- Church: Roman Catholic Church
- Archdiocese: La Serena
- See: La Serena
- Appointed: 1 July 1983
- Installed: 7 August 1983
- Term ended: 29 September 1990
- Predecessor: Juan Francisco Fresno Larraín
- Successor: Francisco José Cox Huneeus
- Previous posts: Auxiliary Bishop of Talca (1958–60); Titular Bishop of Prusias ad Hypium (1958–60); Bishop of Temuco (1960–77); President of the Chilean Episcopal Conference (1983–87);

Orders
- Ordination: 5 April 1947 by José María Caro Rodríguez
- Consecration: 27 April 1958 by Manuel Larraín Errazuriz

Personal details
- Born: Bernardino Piñera Carvallo 22 September 1915 Paris, France
- Died: 21 June 2020 (aged 104) Santiago, Chile
- Motto: Servus Tuus sum ego

= Bernardino Piñera =

Chilean Catholic archbishop (1915–2020)

Monsignor Bernardino Piñera Carvallo (22 September 1915 – 21 June 2020) was a Chilean bishop of the Roman Catholic Church.

==Life==
Born in Paris, France, Piñera was ordained a priest on 5 April 1947. He worked for the Catholic Action. On 11 February 1958, Pope Pius XII appointed Piñera Carvallo auxiliary bishop of Talca. Later, he was appointed Bishop of Temuco (1960–77) and Archbishop of La Serena (1983–90). From 1983 to 1988, he was president of the Episcopal Conference of Chile. Piñera Carvallo attended the Second Vatican Council from 1962 to 1965. He was the paternal uncle of Sebastián Piñera, the president of Chile.

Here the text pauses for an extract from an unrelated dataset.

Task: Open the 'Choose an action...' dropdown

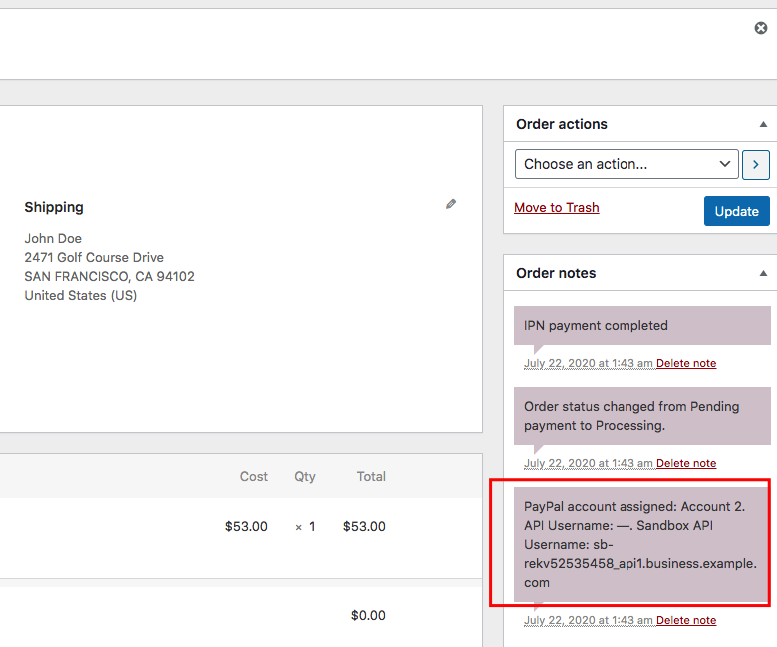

===Vatican sex abuse investigation===
On 21 August 2019, Chile's nuncio Ivo Scapolo announced that the Vatican had launched an investigation into claims that Piñera sexually abused at least one child 50 years earlier. No charges were ever filed, however.

===Death===
Msgr Piñera died in Santiago on 21 June 2020, aged 104. Piñera had contracted COVID-19 a month earlier during the COVID-19 pandemic in Chile. Although the government initially denied the disease to be the cause of death, the certificate issued by the Civil Registry and Identification Service indicates "pneumonia due to COVID-19" as the cause. At the time of his death, he was the oldest Catholic bishop in the world, and the last surviving bishop appointed by Pius XII.